What needs to be done - The response must contain every line of the records that follow, duplicated exactly.
····················
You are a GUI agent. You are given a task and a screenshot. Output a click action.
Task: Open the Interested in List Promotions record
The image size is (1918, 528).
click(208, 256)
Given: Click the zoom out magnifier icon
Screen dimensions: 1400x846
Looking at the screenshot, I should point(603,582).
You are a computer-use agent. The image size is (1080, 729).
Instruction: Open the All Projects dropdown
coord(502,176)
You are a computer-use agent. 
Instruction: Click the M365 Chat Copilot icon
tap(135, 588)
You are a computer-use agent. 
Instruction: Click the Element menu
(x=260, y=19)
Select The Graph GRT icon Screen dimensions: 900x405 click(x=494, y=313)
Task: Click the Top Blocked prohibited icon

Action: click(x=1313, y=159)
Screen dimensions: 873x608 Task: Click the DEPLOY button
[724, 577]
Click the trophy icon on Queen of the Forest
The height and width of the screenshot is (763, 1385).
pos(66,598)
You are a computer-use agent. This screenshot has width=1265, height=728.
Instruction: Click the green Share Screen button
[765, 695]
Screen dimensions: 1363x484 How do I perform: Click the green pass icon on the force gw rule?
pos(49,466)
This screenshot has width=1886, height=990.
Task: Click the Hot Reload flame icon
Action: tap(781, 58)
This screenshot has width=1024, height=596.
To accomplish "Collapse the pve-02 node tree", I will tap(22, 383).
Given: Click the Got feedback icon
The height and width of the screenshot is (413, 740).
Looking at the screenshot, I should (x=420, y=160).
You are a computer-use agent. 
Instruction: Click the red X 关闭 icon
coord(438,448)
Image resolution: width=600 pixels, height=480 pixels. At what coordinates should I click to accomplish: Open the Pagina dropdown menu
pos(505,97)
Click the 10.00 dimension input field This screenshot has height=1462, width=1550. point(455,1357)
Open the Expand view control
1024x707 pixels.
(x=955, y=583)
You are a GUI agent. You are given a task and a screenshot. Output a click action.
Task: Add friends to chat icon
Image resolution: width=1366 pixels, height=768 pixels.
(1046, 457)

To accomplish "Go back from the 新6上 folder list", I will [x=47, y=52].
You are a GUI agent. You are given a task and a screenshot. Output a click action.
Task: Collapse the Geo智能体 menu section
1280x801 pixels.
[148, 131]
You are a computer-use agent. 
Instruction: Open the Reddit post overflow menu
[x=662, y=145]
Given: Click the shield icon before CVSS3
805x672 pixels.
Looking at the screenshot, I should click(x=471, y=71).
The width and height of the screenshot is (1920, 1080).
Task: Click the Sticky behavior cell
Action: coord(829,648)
····················
Answer space -
You are a GUI agent. You are given a task and a screenshot. Output a click action.
Task: Open the Interested in List Promotions record
The image size is (1918, 528).
click(208, 256)
Given: Click the zoom out magnifier icon
Screen dimensions: 1400x846
Looking at the screenshot, I should point(603,582).
You are a computer-use agent. The image size is (1080, 729).
Instruction: Open the All Projects dropdown
coord(502,176)
You are a computer-use agent. 
Instruction: Click the M365 Chat Copilot icon
tap(135, 588)
You are a computer-use agent. 
Instruction: Click the Element menu
(x=260, y=19)
Select The Graph GRT icon Screen dimensions: 900x405 click(x=494, y=313)
Task: Click the Top Blocked prohibited icon

Action: click(x=1313, y=159)
Screen dimensions: 873x608 Task: Click the DEPLOY button
[724, 577]
Click the trophy icon on Queen of the Forest
The height and width of the screenshot is (763, 1385).
pos(66,598)
You are a computer-use agent. This screenshot has width=1265, height=728.
Instruction: Click the green Share Screen button
[765, 695]
Screen dimensions: 1363x484 How do I perform: Click the green pass icon on the force gw rule?
pos(49,466)
This screenshot has width=1886, height=990.
Task: Click the Hot Reload flame icon
Action: tap(781, 58)
This screenshot has width=1024, height=596.
To accomplish "Collapse the pve-02 node tree", I will tap(22, 383).
Given: Click the Got feedback icon
The height and width of the screenshot is (413, 740).
Looking at the screenshot, I should (x=420, y=160).
You are a computer-use agent. 
Instruction: Click the red X 关闭 icon
coord(438,448)
Image resolution: width=600 pixels, height=480 pixels. At what coordinates should I click to accomplish: Open the Pagina dropdown menu
pos(505,97)
Click the 10.00 dimension input field This screenshot has height=1462, width=1550. point(455,1357)
Open the Expand view control
1024x707 pixels.
(x=955, y=583)
You are a GUI agent. You are given a task and a screenshot. Output a click action.
Task: Add friends to chat icon
Image resolution: width=1366 pixels, height=768 pixels.
(1046, 457)

To accomplish "Go back from the 新6上 folder list", I will [x=47, y=52].
You are a GUI agent. You are given a task and a screenshot. Output a click action.
Task: Collapse the Geo智能体 menu section
1280x801 pixels.
[148, 131]
You are a computer-use agent. 
Instruction: Open the Reddit post overflow menu
[x=662, y=145]
Given: Click the shield icon before CVSS3
805x672 pixels.
Looking at the screenshot, I should click(x=471, y=71).
The width and height of the screenshot is (1920, 1080).
Task: Click the Sticky behavior cell
Action: coord(829,648)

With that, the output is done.